JAKARTA (TEROPONGSENAYAN)- Posisi pemerintah Indonesia dinilai sangat lemah menghadapi PT Freeport terkait negosiasi perpanjangan kontrak. Alasannya AS melakukan intervensi dan tekanan politik.
Menurut Ketua Komisi VI DPR Achmad Hafisz Tohir, kepentingan politik sangat besar ketimbang persoalan bisnis dibalik negosiasi terhadap Freeport. "Memutus Freeport berarti membangunkan bintang kejora," katanya kepada TeropongSenayan di Jakarta, Rabu (8/4/2015).
Padahal, kata Hafisz, perusahaan asing yang beroperasi di Indonesia mestinya tunduk pada aturan yang berlaku di Indonesia. "Kelemahannya di sisi negosiasi antara pemerintah kita dengan Freeport. Memang Freeport ini swasta, tapi mineralnya diatur oleh negara sesuai dengan UU dan juga UUD, maka pemerintah turun tangan mengatur itu. Sisi lemahnya ada pada kepentingan yang lebih besar," terangnya.

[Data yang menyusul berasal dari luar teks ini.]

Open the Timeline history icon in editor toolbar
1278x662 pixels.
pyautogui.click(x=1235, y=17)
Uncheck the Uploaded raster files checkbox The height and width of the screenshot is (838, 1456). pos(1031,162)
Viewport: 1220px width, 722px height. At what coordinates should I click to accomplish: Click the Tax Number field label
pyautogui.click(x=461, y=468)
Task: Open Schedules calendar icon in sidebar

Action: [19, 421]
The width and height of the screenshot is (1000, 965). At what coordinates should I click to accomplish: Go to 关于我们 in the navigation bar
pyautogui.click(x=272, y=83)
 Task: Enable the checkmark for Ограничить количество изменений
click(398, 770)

Diakui Hafisz, pemerintah lebih melihat aspek keamanan di Papua. Kalau bicara pendekatan profesional mestinya Freeport sudah ditutup. Namun hal itu tidak mungkin terjadi. "Saya juga melihat hal lain ketika Freeport didirikan pada 1960-an ketika jaman Pak Harto mengambil alih kekuasaan," tegas anggota Fraksi PAN.
Pemerintah sulit untuk memutus kerjasama dengan Freeport, kata lanjut adik kandung Hatta Radjasa, karena harus berhadapan dengan isntitusi yang besar. "Karena sudah beberapa kali negosiasi, kita sebagai pihak yang merugi terus, artinya ada sesuatu benda besar yang tidak bisa kita angkat," terang anggota DPR dari Dapil Sumsel 1. (ec)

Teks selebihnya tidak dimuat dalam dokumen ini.